CourtDistrict Court, D. Massachusetts
DecidedJuly 7, 2023
Docket1:21-cv-10910
StatusUnknown

This text of Raheb v. Delaware North Companies, Inc. - Boston (Raheb v. Delaware North Companies, Inc. - Boston) is published on Counsel Stack Legal Research, covering District Court, D. Massachusetts primary law. Counsel Stack provides free access to over 12 million legal documents including statutes, case law, regulations, and constitutions.

Bluebook
Raheb v.

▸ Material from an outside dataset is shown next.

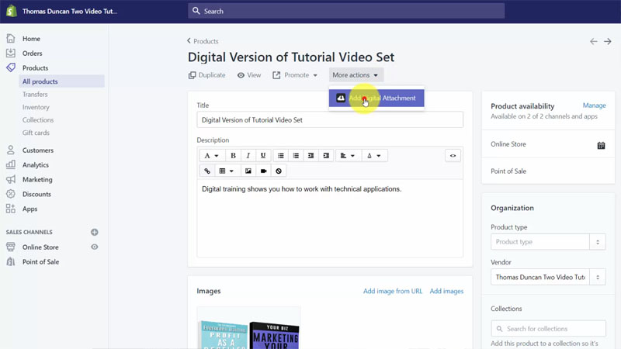Image resolution: width=621 pixels, height=349 pixels.
Task: Click the Clear formatting icon
Action: coord(279,171)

Delaware North Companies, Inc. - Boston, (D. Mass. 2023).

Opinion

UNITED STATES DISTRICT COURT DISTRICT OF MASSACHUSETTS

__________________________________________ ) ALEXANDER RAHEB, ) ) Plaintiff, ) Civil Action No. ) 21-10910-FDS v. ) ) DELAWARE NORTH COMPANIES, ) INC.-BOSTON, and UG2 LLC, ) ) Defendants. ) __________________________________________)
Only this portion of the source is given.